CHATHAM — In a bid to circumvent a 164-year-old law that was rooted in religious bigotry, selectmen are going to unusual lengths to support the local Veterans of Foreign Wars post. That includes calling a special town meeting for May 14, the second night of the town’s annual town meeting.
The Brown-James Buck VFW Post applied for $200,000 in historic preservation funds from the Community Preservation Act to support a renovation project, but was denied because the building was not found to be historic. While it serves veterans who are members, the VFW is also an important venue for community gatherings and fundraisers, including most recently the post-swim barbecue held by the April Fools.
When CPA funds were unavailable, a petition article was placed on the annual town meeting warrant asking voters to spend $200,000 in property taxes to support the project, but town counsel warned of a legal roadblock. Attorney Patrick Costello said the appropriation would run afoul of the Anti-aid Amendment to the state constitution, which essentially prohibits the use of public funds for private institutions. Still, selectmen expressed support for the appropriation, and offered to find a different way to make it work.
After a half-hour closed-door session Monday, selectmen voted to call the special town meeting for May 14 at 6:30 p.m. to consider a single article. In very broad language, the article authorizes the town to acquire an interest in the VFW property in order to allow an appropriation of funds to improve or repair the building.

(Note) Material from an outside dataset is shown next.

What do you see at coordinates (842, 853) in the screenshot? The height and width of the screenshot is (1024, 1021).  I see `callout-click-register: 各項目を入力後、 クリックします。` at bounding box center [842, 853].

“The language is intentionally broad to provide the parties wide latitude in negotiating the terms of acquisition and continued use of the property by the current owner,” Finance Director Alix Heilala wrote in a memo to the board last week. “The draft language suggests a lease back should the town acquire all or a portion of the property,” she wrote.
“We could buy the whole property and lease it back to them,” Selectmen Chairman Dean Nicastro said. “You could conceive of a long-term lease” of around 50 years, with an option to renew, he said. Alternately, the town might buy just an interest in the property, or possibly purchase the rights to first refusal if the property is sold. The VFW occupies two parcels of land which the town sold to them for $75 each in the 1950s, and the transaction might involve one or both of those lots.
Negotiations are not yet underway, Nicastro said, but there is a need to act quickly.
“It’s important for them to have the issue resolved by the summer, because they have heating issues,” he said.
Adopted by voters in 1855, the Anti-Aid Amendment to the Massachusetts Declaration of Rights was a project of the nationalist Know Nothing Party, which was seeking a way to prevent public funds from being spent on largely Catholic institutions like hospitals and schools. At the time, there was a virulent anti-immigrant sentiment in sectors of the population, and Roman Catholics were seen as anti-democratic because they were loyal to Rome. The Know Nothings started originally as a secret society, and followers were said to reply “I know nothing” when questioned by outsiders.
While there have been several attempts to repeal the Anti-Aid Amendment, it remains on the books, Nicastro said. An attorney, Nicastro has described the amendment as “a nasty, bigoted piece of law that was put into effect during a bad period in this country.”
On Tuesday, without detailed discussion, selectmen unanimously voted to call the special town meeting, to place and endorse the $200,000 VFW article on the warrant, and then to close the warrant. If passed by voters, the appropriation would add less than three cents to the property tax rate and has been incorporated into the fiscal 2020 proforma budget.
For around 60 years, the Brown-James-Buck VFW post has been a refuge for local veterans as well as an important community resource, providing affordable space for weddings, funerals and community dinners. Faced with declining membership, the post relies on revenues from hall rentals to keep the building in operation, and will use part of the $200,000 to expand the function spaces, allowing more wedding and special event bookings. Because it is an affordable alternative to more expensive resorts and restaurants, the VFW's conference space is seen as an important resource for locals.
Part of the appropriation will also be used to make repairs on the building, which has suffered from a leaky roof and climate control problems, and needs new exterior siding and an elevator.